While we continuously investigate and implement capture improvements, some websites are not created in a way that is "archive-friendly" and can be difficult to capture or replay in their entirety. These difficulties affect all web crawlers, not just ours. When selecting seed URLs and reviewing your archived content, please keep these limitations in mind:
1. Dynamic content
- Images or text size that adjust dynamically to browser size
- Maps that zoom in and out
- Downloadable files
- Media that requires clicking a “play” button
- Navigation menus
2. Streaming & Downloadable Media
Streaming and downloadable media can be captured, but can be difficult to play back, and to archive reliably especially in large volumes. We have special scoping rules to facilitate archiving streaming video services like YouTube and Vimeo, but others may require custom solutions or further technical development. If you plan to archive sites which include a large volume of downloadable media, we suggest immediately checking the sites after they've been crawled to make sure the media was captured to your satisfaction. Reviewing the File Types report and viewing your archived site in proxy mode is the most effective way to make sure the media was archived.
3. Password-protected Sites
By default, our technology crawls the public web and not information protected behind logins/passwords. Archive-It partners can, however, crawl password protected content by entering their credentials in the web application. This does not yet apply to two step authentication systems, or sites with speciality certificates.
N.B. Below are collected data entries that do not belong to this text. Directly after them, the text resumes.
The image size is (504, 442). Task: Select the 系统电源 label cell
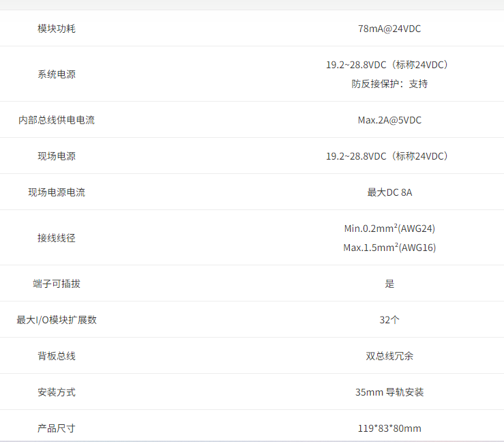tap(57, 74)
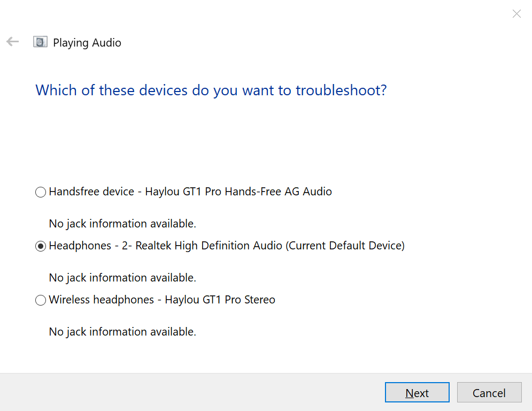
Task: Select the Handsfree device radio button
Action: (40, 192)
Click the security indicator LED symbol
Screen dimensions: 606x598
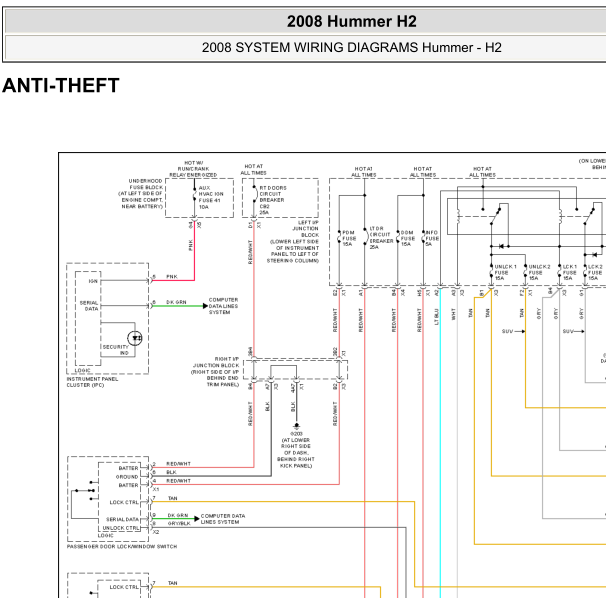pos(135,338)
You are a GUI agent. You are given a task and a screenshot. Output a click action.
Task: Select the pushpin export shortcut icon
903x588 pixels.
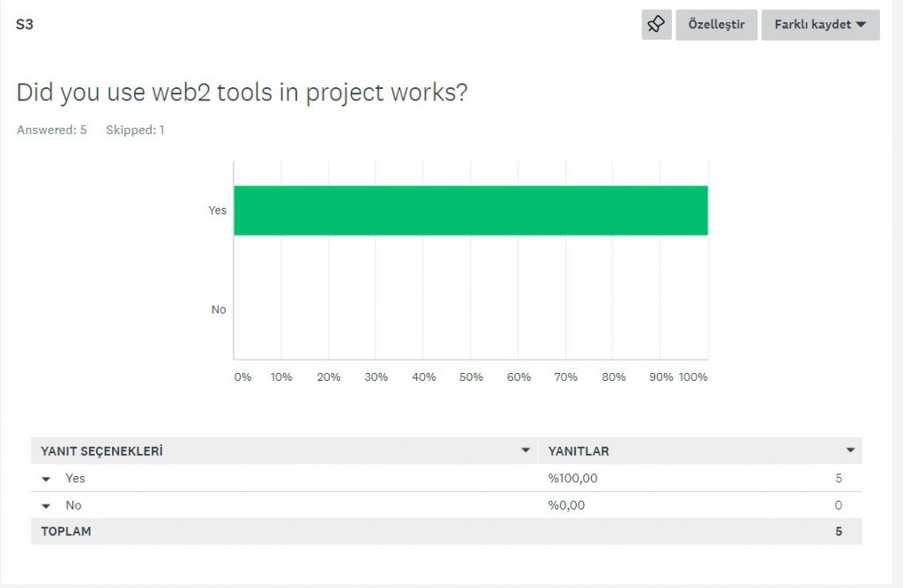[x=655, y=25]
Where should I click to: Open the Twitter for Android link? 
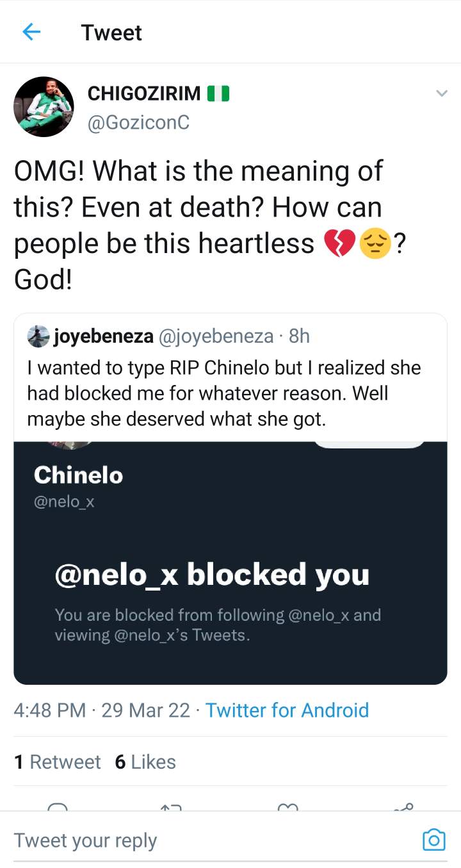(287, 710)
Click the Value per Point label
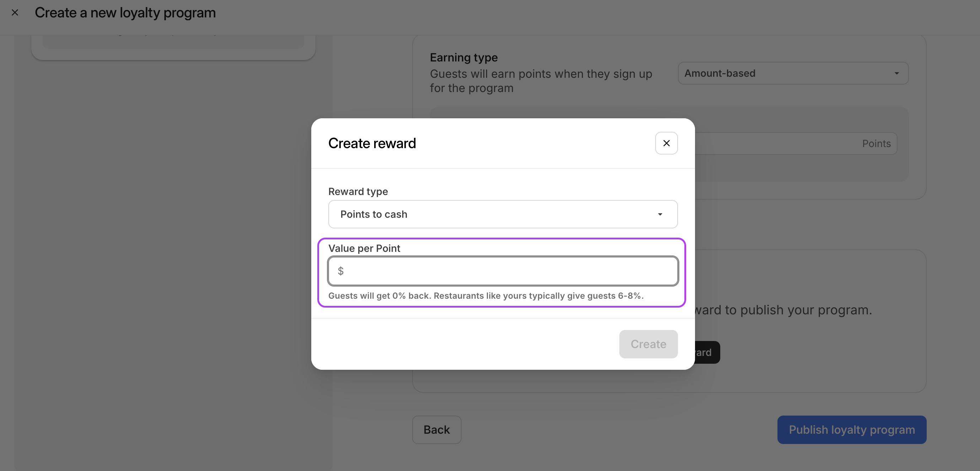 pyautogui.click(x=364, y=248)
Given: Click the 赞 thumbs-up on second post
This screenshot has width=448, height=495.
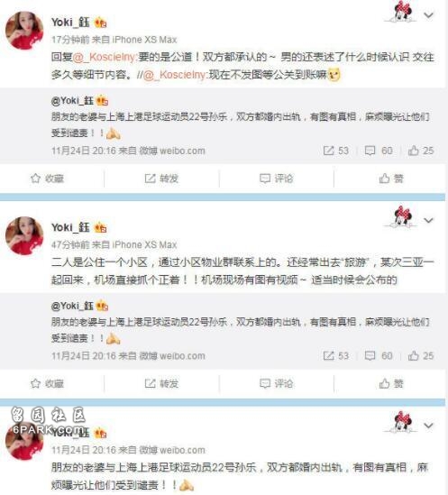Looking at the screenshot, I should (x=391, y=383).
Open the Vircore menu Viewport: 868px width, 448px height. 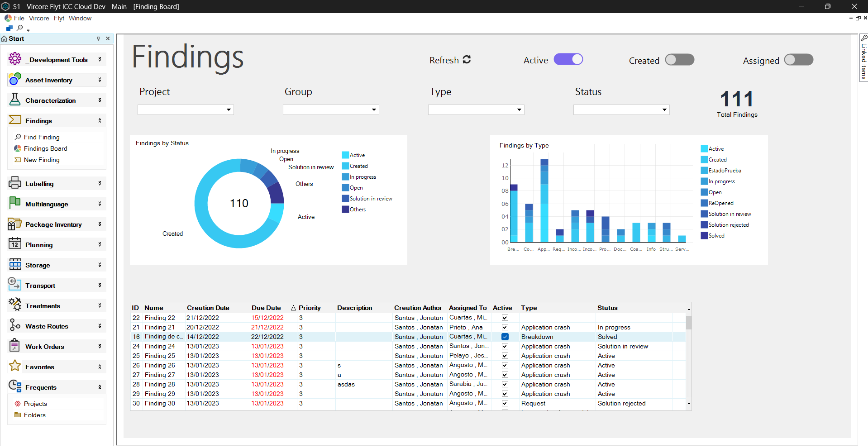39,18
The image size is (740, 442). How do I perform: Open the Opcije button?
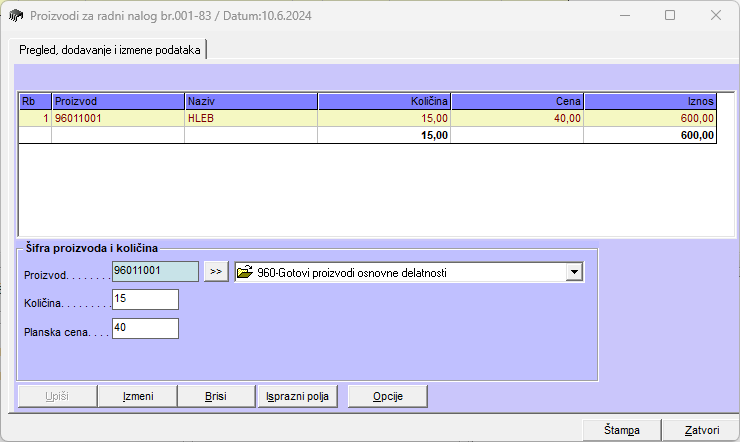click(x=388, y=396)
4. Form and Database-driven Content
If you need to interact with a site (for example enter a search term or fill out a form) to get to the content, Archive-It can have difficulty crawling the site, particularly if that site uses POST requests to serve up the data. If the site does not use POST requests, there are two workarounds to archiving database driven content. However, if there are links into the raw content, the crawler can follow those. Crawling an XML-based sitemap can, for instance, help reach and archive all of this “back-end” content.
5. Robots.txt Exclusions
A webmaster can use a robot.txt exclusion to prevent certain content from being crawled. Our crawler respects all robots.txt exclusions by default. To see if an entire site you wish to crawl is being blocked, check your seed site for a robots.txt exclusion file before you crawl, or check your seed status report after your crawl is complete.. To check if part of your website or embedded content is blocked, please check your hosts report. If you wish to crawl a site blocked by robots, we encourage you to contact the webmaster of the blocked website to allow the Archive-it crawler in. The name (user-agent) of our crawler is archive.org_bot. There is also a Archive-It feature that allows users to override robots.txt blocks, which can be enabled upon request.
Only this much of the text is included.